=== Begin Enclosure ===
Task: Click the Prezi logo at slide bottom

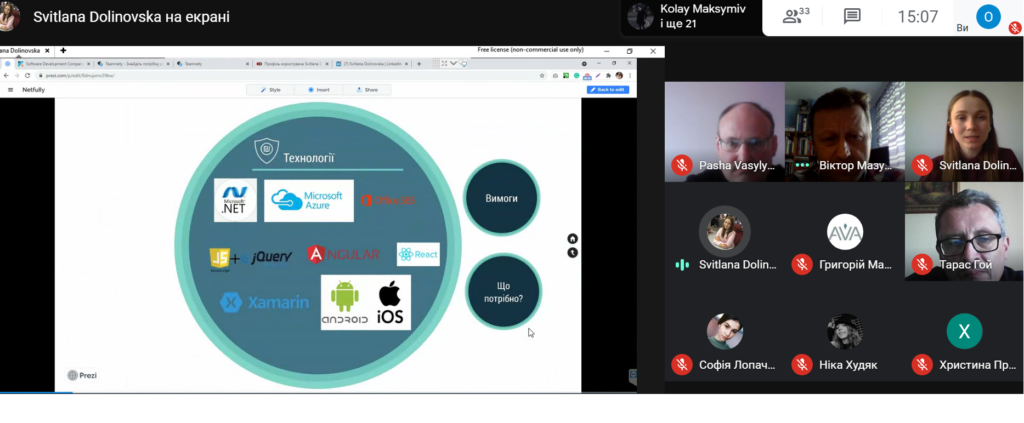Action: click(82, 375)
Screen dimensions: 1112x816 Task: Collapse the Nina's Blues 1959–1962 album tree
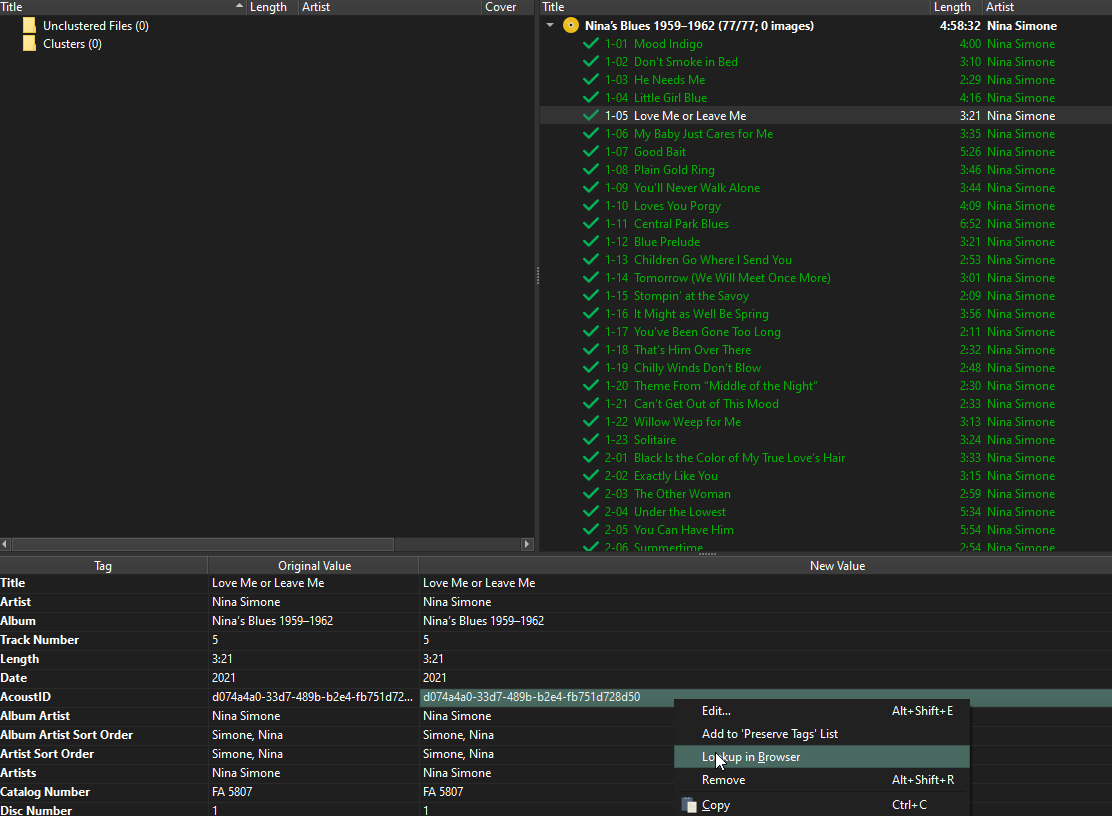(x=550, y=26)
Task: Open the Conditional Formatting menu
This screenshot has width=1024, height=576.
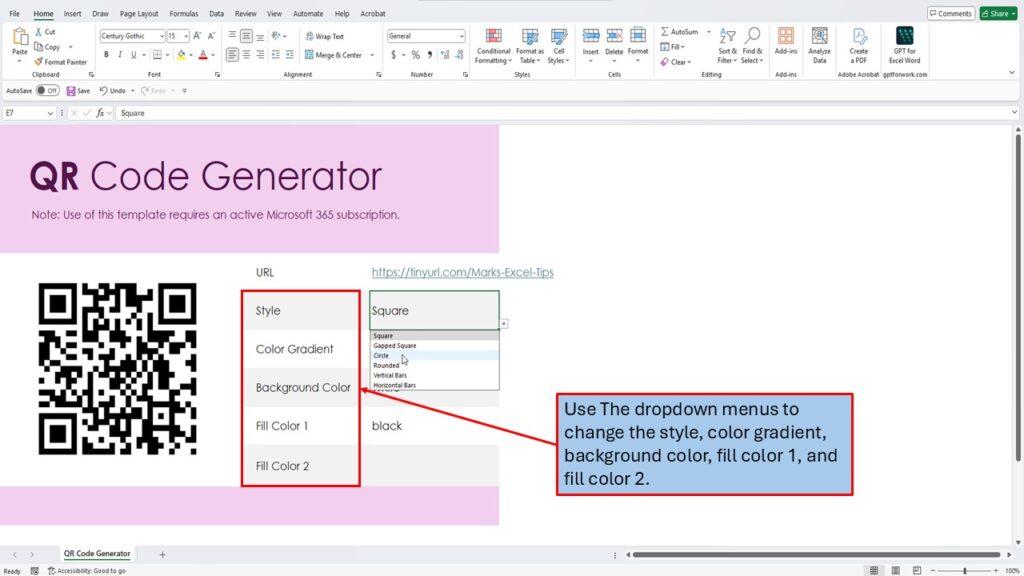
=== End Enclosure ===
Your assignment:
Reproduce each entry precisely. Leave the pictures out.

Result of this task:
Task: Click the Prezi logo at slide bottom

Action: click(82, 375)
Screen dimensions: 1112x816 Task: Collapse the Nina's Blues 1959–1962 album tree
(x=550, y=26)
Task: Open the Conditional Formatting menu
This screenshot has width=1024, height=576.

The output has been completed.